Interview with Els van Riel

ELLIPTIC 03

ELLIPTIC © Els van Riel

Anthony Brynaert: We meet at Art Cinema OFFoff in Ghent, a few hours before Robert Beavers is a guest here tonight. Have you ever met him?

Els van Riel: I’ve known his work for a long time. In the early 1990s, I worked at STUK in Leuven as a projectionist. Dirk De Wit was the programmer there at the time. I was studying cinematography, but it was there that I really got in touch with experimental film for the first time and realized that I shouldn't work on a film set if I didn't feel like it.

I first met Robert Beavers at Media City Film Festival. I was there with Gradual Speed (2013) and Beavers presented Listening to the Space in My Room (2013). He won the first prize with his film and the second. I was quite proud of that.

Beavers is currently preparing an exhibition in Biel, Switzerland on the work of Gregory Markopoulos for which I will be one of the technicians.


Brynaert: You’ve been active in the field of experimental film for a long time now, both as a filmmaker but also as a member of Labo BXL and screening platform Cinema Parenthèse. Has film always been a big part of your life? Did you go to the cinema regularly as a child?


Van Riel: Actually, no. There was no cinema in my village. I am certainly not a cinephile. Occasionally, I see films that touch me very hard and inspire me, but I am not at all concerned with trying to see everything. I started with photography quite young, simply because there was a camera at home. I then started studying photography, but not in art school. As a student, I have worked for the photo service of a department store where I learned a lot in terms of technique, more than in school.

Where did you study photography?

At Narafi in Brussels. After photography, I studied film after all, because with still photography I always had the feeling of being just too late, just missing what I wanted to capture. With moving images, there might be more chance to actually capture something special. Narafi was founded as a training to go and work for VRT, the Belgian television broadcaster. If you were lucky, you could start there to drag cables. If you did that for ten years, you might be allowed behind a camera. That was the trend in the late 1980s. It was there, though, that I actually learned to shoot on 16mm film and got a taste for the materiality of film equipment.

How did you eventually discover experimental film?

At STUK, Dirk De Wit programmed experimental film together with Willem De Greef, who was the director of Sint-Lukas in Brussels at the time. That's where my eyes opened up. Someone who has also been very important was the American filmmaker Leslie Thornton. Around that same time, she was in Brussels making the decor for a play at Kaaitheater. I was working as an assistant there, together with Anouk Declercq. It was then I started to realize that you can make a lot and go deep with only small materials.

Did you start working as a projectionist to learn more about the materials and equipment of film?

Yes, to be able to actually hold those little images in my hands. I then pretty soon started putting together my own studio by buying a camera, lenses, tripods and a Steenbeck editing table.
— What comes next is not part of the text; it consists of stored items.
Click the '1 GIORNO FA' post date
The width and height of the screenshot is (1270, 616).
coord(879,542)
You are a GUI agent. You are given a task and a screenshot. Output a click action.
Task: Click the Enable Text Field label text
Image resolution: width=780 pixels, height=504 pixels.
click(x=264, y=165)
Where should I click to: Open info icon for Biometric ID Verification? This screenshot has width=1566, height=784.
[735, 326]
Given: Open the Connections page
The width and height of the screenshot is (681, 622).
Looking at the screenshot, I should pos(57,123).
I have the impression that many experimental film collectives in Belgium originated somewhat later than in our neighboring countries. While several film labs were already emerging in the Netherlands and France in the 1980s and 1990s, there was no Belgian film lab represented at the first Film Labs meeting at Cinema Nova in Brussels in 2005.

In those years, I was more involved in the music scene myself, but I do know that the founders of Labo BXL were present at that meeting and started not long after in 2006. I only became an active member myself in 2013, when I wanted to use their printer for Gradual Speed.
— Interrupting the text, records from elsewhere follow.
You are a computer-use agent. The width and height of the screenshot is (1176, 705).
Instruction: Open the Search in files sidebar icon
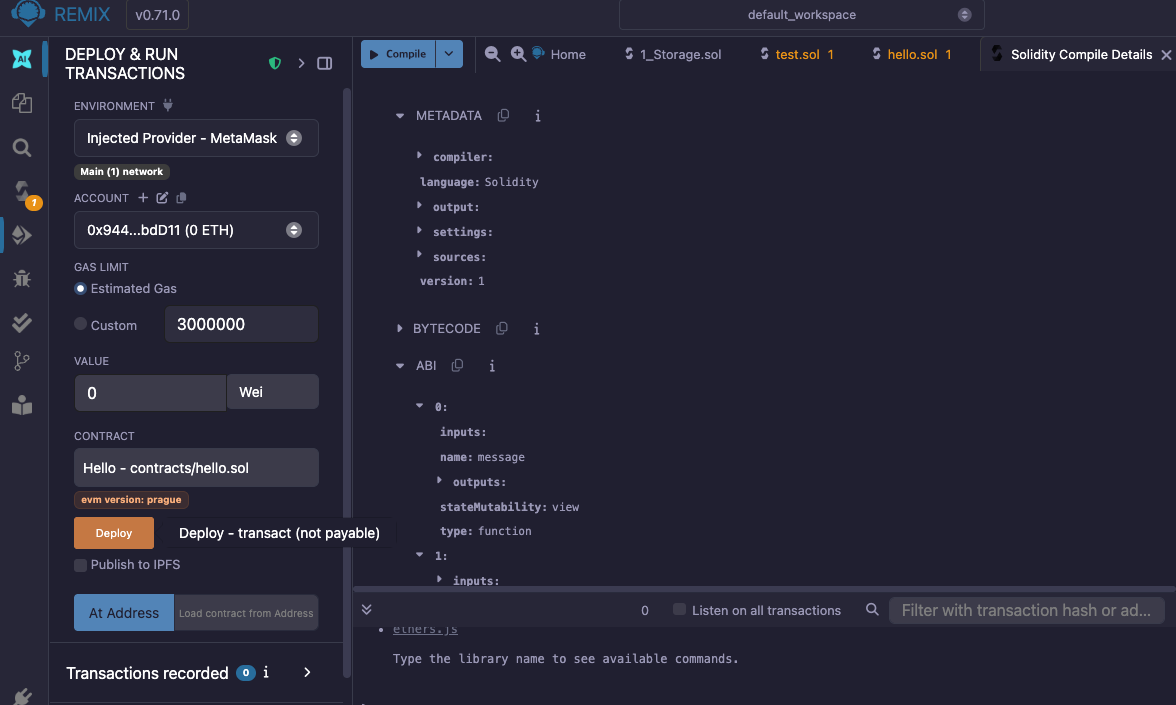(x=22, y=148)
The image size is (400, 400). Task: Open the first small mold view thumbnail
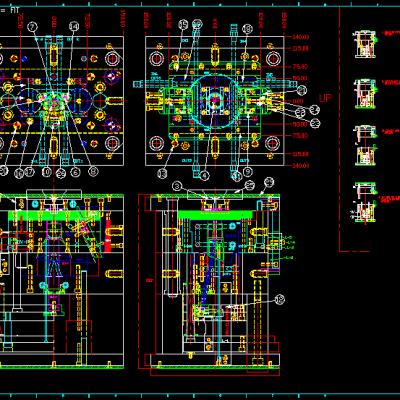(x=366, y=44)
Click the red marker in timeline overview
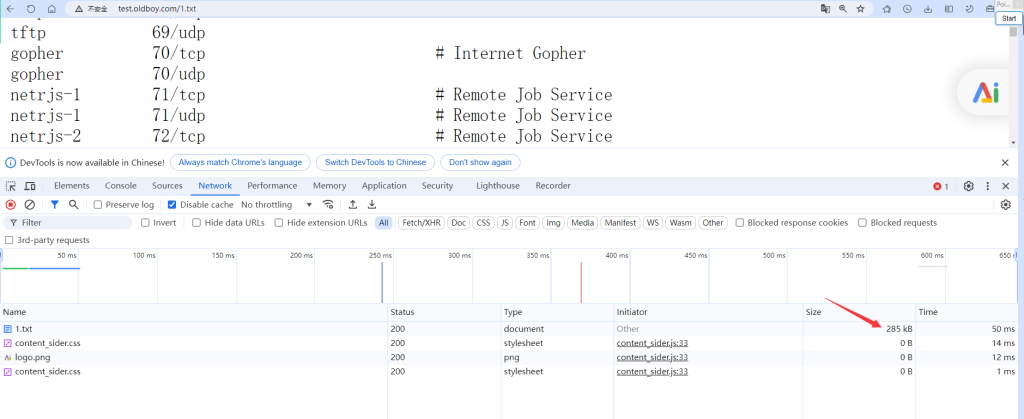The image size is (1024, 419). tap(581, 282)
When did you start Cinema Parenthèse?

Daniel Swarthnas started the screening platform in Sweden and moved to Brussels with it. I am the only Dutch-speaking member of the collective. The idea of Parenthèse was to invite filmmakers together with their work. Half of the group no longer lives in Brussels, but we want to revitalize the platform. Daniel always chooses very specific and radical work. That's what makes the programs so fascinating. Labo BXL recently moved to Argos. Maybe a collaboration is possible there.

Is it true that your earliest film and video works were mostly in response to compositions and music? You collaborated with composers Phil Niblock and Antoine Beuger, among others?
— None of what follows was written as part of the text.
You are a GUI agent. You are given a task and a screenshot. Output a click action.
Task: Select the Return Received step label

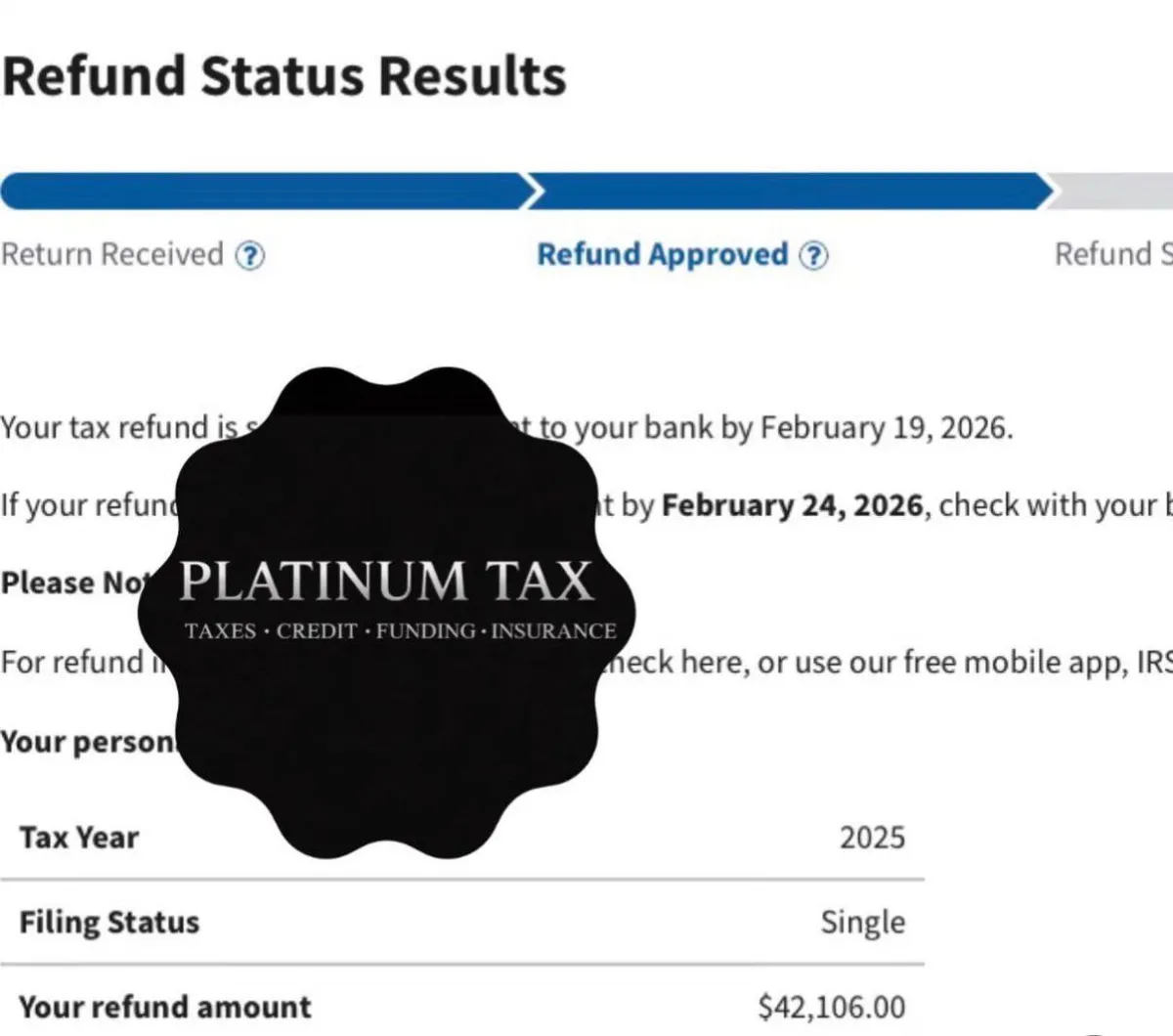pos(112,255)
Indeed, at one point I started working a lot with Q-O2 *, an arts laboratory for experimental music and sound art. In 2006, they received structural funds to open a studio. During the absence of founder Julia Eckhardt – who is also part of the Courtisane festival program this year with the composition Occam Delta XX (2022) – I took over her role for two years. Partly because at that time I was very convinced that there where all the arts stop, where they can no longer continue to develop visually, materially or conceptually, that is only where music starts. In abstraction. I found that idea overwhelming. The starting point of composers is: 'What is it that you want to hear?' For a filmmaker, there's always already light, movement and reality you're working with. A composer starts from a blank page. What may disturb that silence?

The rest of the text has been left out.